24 FEBRUARY 1973, Page 28

A fraud?

Sir: I too, met Gilbert Murray, not once briefly in the Reform Club, but repeatedly between 1919 and 1925 in his rooms at New College and his house, Yatscombe on Boar's Hill. In view of Spectator's Notebook (February 17) it is perhaps worth recording than he thanked me very warmly for writing of him in the Straits Times on his ninetieth birthday as a stimulating don and not "like everybody else" (sic) as an ancient monument.

(It is not always so advantageous to be young in journalism.) And what seems to me extremely odd is that in all those ninety years and more nobody ever detected the fraudulent pretence: his professed telepathy was nothing but hyperaesthesia (some connection I take it with that discovery by another academic, the " coaesthesia " presented in the Oxford town hall by the notorious Dr Emil Busch in March 1922. In fact we have had to wait twenty years after he was dead to learn that horrid truth.

The dead of course, can be libelled without risk.

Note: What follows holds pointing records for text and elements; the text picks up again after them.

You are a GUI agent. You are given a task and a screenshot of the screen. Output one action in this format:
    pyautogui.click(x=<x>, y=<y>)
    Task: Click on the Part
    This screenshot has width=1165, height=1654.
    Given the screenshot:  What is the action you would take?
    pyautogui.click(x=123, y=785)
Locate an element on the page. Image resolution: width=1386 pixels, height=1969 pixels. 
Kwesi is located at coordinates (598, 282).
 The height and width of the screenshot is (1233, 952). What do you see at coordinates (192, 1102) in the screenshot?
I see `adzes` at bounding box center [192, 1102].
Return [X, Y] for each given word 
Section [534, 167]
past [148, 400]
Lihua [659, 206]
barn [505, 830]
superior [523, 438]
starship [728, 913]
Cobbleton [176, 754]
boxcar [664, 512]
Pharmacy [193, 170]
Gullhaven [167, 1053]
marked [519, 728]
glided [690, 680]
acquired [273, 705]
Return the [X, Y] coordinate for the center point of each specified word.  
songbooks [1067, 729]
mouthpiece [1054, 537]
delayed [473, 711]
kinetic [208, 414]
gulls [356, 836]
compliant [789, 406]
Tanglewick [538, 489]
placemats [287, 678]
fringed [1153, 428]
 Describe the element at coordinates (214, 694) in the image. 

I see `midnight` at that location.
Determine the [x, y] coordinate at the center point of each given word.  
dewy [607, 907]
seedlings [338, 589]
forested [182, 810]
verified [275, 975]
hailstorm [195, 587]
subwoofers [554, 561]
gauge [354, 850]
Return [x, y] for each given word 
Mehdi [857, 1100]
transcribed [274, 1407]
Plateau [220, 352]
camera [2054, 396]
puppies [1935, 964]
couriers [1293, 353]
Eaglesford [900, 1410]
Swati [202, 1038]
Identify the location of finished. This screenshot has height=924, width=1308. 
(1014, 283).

It is even more odd that a man enjoying an international reputation as a classic scholar, seeking election to Parliament as a burgess for the University should risk his credibility in both roles by a piece of trickery as cruel as it was pointless. But all this is as nothing compared to the wonders of hyperaesthesia itself. Not only does it enable a man to hear acutely what is said far off; it enables him to hear what is thought far off; since it is well known that Gilbert Murray's subjects did not always speak their thoughts but passed them to each other on a slip of paper. Or perhaps hyperaesthesia enables a person to read a piece of paper

You see, sir, I should like to know. I must have a touch of hyperaesthesia myself since it enabled me in London and two friends, one in a German POW camp, one on a warship covering the Normandy landings to hear what each of us was thinking back in summer, 1944.